Hannah also exemplifies consecration. Chrysostom often emphasizes the pedagogical aspect of raising children. But in Hannah, he is moved to acknowledge that it is a mother’s task to consecrate her child, raising it in holiness.  The churching rites (in an edited form I assume, a topic put aside by Frost due to time) celebrate the return of the mother to the community, look forward to the baptism of a new member, and allow the relationship of mutual blessing between mother and child to be brought into the light and sanctified by the community.  Churching also creates a powerful typological connection between mothers and all the Foremothers of the tradition.  

Finally, Frost notes the contemplative quality emphasized in the Icon of the Presentation of Christ.  Even as Christ is in the hands of the high priest, he turns back to look at his mother, raising his hand in blessing.  The contemplation and blessing exchanged between mother and child allows for the recognition of the ‘undeserved beneficence’ which is a child.  No matter our history, no matter what the circumstances of the birth of a child, contemplation allows us to see children as a gift based not on worthiness, but love.

I am, of course, left with a few questions, some of which Carrie has already heard (or seen).  My primary question was answered even before her workshop (see quote above), but I want to echo again how helpful it is to have a theology of motherhood that does not presume motherhood as the universal female vocation.  That said, I wonder the following:

How do we distinguish between Mary as both a model of and for all human beings, and for mothers in particular?  Does she, indicated by Symeon the New Theologian’s use of her to exhort his (male) monks to be mothers who birth Christ in their wombs, serve as a model for a more full humanity which ‘bears’ and ‘raises’ faith?  In this, are all human beings called to be metaphorical mothers?  If so, what is unique about literal motherhood?

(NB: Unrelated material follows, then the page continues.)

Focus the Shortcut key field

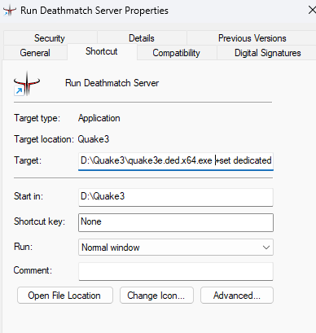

What of a theology of fatherhood?  Would it be different than motherhood?  Does fatherhood not also involve a choice to raise (perhaps all the more so since ‘bearing’ is not an option)?  Do father’s not contribute to holiness?  Do fathers not experience the undeserved beneficence of God in the gift of a child?  How might these theologies differ without relying on hackneyed stereotypes of assertive and authoritative men and receptive and nurturing women?